Dataset items
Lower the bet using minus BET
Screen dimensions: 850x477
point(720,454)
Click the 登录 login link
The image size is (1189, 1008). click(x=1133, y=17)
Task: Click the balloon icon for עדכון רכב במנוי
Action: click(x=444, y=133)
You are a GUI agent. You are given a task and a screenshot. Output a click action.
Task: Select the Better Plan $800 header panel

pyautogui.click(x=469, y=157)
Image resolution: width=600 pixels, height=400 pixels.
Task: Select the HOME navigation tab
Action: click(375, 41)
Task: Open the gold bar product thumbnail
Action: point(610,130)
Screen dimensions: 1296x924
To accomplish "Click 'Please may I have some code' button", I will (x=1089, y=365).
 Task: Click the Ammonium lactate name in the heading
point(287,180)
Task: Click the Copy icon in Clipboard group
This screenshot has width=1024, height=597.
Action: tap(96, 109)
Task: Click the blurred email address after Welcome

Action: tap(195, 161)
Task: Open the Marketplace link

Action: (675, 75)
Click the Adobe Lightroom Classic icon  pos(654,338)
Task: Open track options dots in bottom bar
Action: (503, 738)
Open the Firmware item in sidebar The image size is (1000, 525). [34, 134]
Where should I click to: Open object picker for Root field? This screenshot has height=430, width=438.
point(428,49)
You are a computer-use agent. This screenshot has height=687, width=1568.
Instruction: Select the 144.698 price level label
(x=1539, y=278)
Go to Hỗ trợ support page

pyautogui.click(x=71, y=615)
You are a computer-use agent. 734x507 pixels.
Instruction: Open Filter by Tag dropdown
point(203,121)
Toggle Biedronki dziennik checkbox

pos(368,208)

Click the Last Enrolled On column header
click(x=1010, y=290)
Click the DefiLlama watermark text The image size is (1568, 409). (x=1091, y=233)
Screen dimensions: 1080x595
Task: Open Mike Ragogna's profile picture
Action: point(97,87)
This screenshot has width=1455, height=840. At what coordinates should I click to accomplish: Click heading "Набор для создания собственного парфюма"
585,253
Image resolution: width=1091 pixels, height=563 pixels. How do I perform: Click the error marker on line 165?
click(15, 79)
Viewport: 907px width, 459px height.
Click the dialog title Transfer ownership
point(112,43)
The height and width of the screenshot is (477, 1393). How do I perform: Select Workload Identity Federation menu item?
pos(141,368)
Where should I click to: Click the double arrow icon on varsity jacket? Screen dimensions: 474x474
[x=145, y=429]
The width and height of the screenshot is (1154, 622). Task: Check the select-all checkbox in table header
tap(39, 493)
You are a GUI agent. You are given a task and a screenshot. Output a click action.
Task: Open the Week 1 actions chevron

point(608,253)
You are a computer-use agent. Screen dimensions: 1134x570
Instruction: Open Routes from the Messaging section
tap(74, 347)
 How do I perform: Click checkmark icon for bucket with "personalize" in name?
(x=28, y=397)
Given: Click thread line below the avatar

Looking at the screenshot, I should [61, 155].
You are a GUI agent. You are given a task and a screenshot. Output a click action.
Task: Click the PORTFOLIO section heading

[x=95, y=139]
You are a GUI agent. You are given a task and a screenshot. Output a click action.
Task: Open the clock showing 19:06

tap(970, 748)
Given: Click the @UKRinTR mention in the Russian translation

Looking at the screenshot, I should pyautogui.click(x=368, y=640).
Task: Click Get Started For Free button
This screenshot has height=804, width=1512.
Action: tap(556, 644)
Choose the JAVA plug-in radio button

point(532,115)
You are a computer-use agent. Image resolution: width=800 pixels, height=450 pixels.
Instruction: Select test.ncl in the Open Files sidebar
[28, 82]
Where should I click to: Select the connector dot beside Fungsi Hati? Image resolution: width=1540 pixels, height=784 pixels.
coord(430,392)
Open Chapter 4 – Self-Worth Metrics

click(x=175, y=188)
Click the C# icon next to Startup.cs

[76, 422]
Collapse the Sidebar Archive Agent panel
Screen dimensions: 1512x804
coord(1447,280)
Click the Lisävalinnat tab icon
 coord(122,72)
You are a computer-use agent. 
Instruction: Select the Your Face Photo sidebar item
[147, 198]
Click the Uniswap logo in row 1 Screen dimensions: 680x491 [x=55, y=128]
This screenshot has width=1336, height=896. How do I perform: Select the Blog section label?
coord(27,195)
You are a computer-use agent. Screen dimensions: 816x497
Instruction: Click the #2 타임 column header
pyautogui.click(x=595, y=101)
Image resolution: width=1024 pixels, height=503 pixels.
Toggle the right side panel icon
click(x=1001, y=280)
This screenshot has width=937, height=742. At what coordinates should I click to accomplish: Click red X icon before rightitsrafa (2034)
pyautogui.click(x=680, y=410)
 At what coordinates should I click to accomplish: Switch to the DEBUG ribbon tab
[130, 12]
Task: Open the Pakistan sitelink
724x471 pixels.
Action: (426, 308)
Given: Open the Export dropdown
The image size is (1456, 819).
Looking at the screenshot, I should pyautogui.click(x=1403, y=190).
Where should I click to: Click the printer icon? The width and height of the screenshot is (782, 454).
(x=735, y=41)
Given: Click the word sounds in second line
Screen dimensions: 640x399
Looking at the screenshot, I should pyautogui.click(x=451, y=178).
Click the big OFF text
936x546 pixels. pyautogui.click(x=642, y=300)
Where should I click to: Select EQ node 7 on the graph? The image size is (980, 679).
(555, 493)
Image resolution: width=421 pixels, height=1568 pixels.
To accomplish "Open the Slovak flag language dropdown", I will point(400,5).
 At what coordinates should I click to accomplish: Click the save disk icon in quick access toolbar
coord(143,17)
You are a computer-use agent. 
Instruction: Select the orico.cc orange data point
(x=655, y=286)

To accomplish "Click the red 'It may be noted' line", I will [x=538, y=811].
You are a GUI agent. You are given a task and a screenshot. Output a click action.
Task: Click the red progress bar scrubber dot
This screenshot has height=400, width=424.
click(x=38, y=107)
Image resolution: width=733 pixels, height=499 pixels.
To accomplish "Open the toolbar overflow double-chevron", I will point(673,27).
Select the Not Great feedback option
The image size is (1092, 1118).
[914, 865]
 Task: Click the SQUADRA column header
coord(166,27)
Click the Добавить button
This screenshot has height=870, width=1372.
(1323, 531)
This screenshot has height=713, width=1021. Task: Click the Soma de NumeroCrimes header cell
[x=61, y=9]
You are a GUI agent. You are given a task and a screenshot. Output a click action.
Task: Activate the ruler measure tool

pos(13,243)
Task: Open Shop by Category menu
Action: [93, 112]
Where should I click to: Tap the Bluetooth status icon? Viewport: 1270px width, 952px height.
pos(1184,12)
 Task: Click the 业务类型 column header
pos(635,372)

_How to complete this task:_ Search the records above for the string "computer". Copy every line that contains it.

_Output below:_
You are a computer-use agent. This screenshot has height=687, width=1568.
You are a computer-use agent. 734x507 pixels.
You are a computer-use agent. Screen dimensions: 1134x570
You are a computer-use agent. Image resolution: width=800 pixels, height=450 pixels.
You are a computer-use agent. 
You are a computer-use agent. Screen dimensions: 816x497
You are a computer-use agent. 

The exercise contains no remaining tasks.